(Dataset excerpts)
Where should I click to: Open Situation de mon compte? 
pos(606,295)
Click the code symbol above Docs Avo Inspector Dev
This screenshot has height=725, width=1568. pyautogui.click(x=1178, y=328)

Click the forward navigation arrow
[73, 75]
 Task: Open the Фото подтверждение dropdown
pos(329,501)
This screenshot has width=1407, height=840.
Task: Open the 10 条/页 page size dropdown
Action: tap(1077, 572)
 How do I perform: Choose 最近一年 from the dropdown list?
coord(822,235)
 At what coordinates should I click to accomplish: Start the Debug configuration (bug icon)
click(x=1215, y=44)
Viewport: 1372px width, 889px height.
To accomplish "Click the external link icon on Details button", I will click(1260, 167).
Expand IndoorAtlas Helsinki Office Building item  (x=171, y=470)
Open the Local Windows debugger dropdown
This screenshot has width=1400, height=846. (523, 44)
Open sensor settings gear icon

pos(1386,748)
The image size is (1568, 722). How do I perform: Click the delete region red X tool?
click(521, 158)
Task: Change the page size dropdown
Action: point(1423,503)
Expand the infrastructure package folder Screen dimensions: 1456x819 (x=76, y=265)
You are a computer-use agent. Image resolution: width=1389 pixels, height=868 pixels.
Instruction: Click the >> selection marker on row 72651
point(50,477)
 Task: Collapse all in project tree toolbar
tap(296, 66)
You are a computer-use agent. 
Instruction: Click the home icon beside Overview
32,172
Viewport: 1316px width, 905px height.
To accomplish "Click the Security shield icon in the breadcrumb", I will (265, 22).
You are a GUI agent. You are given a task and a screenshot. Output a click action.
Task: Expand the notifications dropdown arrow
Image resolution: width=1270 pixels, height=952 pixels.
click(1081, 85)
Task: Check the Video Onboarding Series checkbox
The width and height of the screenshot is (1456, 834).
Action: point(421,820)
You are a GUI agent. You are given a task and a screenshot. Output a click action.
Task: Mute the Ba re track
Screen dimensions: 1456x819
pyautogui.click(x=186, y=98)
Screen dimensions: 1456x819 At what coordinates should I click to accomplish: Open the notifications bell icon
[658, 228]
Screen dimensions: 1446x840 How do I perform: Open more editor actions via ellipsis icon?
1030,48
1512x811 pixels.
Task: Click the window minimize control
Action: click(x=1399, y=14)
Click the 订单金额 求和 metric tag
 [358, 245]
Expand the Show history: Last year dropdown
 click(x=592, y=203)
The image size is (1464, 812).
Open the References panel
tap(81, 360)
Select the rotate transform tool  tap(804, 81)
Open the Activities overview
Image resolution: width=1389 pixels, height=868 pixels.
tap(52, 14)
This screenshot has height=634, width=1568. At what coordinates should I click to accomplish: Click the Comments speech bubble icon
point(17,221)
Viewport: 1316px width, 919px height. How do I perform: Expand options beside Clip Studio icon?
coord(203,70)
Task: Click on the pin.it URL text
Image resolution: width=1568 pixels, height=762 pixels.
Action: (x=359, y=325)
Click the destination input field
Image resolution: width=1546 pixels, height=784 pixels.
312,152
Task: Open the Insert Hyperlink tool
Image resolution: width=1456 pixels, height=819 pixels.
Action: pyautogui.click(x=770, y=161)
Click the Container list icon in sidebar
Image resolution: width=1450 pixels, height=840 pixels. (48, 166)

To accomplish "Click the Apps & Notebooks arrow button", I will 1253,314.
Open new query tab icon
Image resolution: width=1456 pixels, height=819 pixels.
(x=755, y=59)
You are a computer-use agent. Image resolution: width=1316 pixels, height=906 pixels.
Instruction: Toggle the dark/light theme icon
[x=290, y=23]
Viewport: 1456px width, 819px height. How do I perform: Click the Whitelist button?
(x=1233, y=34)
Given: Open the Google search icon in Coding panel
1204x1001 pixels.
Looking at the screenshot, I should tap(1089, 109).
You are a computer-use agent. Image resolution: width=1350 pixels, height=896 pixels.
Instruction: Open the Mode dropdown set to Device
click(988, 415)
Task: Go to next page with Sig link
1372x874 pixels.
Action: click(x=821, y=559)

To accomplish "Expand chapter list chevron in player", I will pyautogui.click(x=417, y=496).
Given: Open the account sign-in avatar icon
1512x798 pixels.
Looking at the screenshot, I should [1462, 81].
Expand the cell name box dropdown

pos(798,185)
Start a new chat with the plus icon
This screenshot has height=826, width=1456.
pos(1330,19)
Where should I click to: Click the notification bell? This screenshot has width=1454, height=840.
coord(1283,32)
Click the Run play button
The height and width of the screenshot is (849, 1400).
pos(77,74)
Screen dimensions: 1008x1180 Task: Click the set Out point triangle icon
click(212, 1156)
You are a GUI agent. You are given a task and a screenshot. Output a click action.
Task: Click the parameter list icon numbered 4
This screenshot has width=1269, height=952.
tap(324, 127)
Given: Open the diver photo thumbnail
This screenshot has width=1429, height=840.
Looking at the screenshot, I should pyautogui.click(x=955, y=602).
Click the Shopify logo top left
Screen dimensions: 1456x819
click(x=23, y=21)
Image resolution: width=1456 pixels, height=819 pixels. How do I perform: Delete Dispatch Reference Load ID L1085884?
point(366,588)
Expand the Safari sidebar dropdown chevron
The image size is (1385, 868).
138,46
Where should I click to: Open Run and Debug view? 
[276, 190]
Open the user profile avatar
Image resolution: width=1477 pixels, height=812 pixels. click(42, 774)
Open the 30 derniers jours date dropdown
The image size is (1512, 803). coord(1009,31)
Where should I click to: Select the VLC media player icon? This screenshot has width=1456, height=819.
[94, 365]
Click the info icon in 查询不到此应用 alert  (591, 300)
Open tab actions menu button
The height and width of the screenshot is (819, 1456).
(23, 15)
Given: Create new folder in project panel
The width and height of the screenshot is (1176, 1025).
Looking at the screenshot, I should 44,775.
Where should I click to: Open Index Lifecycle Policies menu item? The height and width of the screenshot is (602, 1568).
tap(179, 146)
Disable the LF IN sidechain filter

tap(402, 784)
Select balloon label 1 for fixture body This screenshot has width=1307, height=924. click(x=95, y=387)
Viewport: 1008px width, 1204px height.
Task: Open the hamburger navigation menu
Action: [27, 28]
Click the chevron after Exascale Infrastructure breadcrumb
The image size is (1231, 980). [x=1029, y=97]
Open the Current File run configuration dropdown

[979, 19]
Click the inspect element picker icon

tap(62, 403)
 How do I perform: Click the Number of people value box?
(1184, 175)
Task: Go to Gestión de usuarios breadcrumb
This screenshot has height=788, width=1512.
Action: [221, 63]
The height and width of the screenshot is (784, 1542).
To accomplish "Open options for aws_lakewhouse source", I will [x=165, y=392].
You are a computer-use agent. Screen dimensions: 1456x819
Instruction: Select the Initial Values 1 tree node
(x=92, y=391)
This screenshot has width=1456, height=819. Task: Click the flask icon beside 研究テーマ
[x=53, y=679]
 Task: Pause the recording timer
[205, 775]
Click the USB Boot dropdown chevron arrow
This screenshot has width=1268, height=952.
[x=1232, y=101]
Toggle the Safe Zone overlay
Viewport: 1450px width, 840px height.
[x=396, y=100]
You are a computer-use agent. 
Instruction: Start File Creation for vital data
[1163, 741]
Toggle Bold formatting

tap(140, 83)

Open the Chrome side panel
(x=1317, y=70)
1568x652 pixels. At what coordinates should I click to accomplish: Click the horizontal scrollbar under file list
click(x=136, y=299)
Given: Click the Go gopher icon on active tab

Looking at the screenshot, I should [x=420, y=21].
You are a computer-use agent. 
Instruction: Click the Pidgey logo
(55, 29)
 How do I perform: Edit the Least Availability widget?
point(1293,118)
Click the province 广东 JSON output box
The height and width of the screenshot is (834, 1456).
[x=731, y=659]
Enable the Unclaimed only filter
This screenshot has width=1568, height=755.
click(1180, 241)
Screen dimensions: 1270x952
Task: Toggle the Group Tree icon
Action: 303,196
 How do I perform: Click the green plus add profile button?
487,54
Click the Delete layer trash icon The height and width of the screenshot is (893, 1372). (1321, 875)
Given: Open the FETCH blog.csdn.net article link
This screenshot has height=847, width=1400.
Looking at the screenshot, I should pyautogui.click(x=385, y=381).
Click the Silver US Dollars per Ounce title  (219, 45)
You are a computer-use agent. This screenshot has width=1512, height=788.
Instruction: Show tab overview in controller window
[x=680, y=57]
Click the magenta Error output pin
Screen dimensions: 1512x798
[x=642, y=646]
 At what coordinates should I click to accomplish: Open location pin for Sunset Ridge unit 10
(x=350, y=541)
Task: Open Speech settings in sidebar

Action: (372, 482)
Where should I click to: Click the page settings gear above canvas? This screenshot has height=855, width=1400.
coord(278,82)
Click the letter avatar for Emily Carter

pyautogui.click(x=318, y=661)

Problem description:
Repeat only what lies between the first line of the data and the line containing "Expand the infrastructure", both of those lines included, exactly as it stands.

Result for this task:
Where should I click to: Open Situation de mon compte? 
pos(606,295)
Click the code symbol above Docs Avo Inspector Dev
This screenshot has height=725, width=1568. pyautogui.click(x=1178, y=328)

Click the forward navigation arrow
[73, 75]
 Task: Open the Фото подтверждение dropdown
pos(329,501)
This screenshot has width=1407, height=840.
Task: Open the 10 条/页 page size dropdown
Action: tap(1077, 572)
 How do I perform: Choose 最近一年 from the dropdown list?
coord(822,235)
 At what coordinates should I click to accomplish: Start the Debug configuration (bug icon)
click(x=1215, y=44)
Viewport: 1372px width, 889px height.
To accomplish "Click the external link icon on Details button", I will click(1260, 167).
Expand IndoorAtlas Helsinki Office Building item  (x=171, y=470)
Open the Local Windows debugger dropdown
This screenshot has width=1400, height=846. (523, 44)
Open sensor settings gear icon

pos(1386,748)
The image size is (1568, 722). How do I perform: Click the delete region red X tool?
click(521, 158)
Task: Change the page size dropdown
Action: point(1423,503)
Expand the infrastructure package folder Screen dimensions: 1456x819 (x=76, y=265)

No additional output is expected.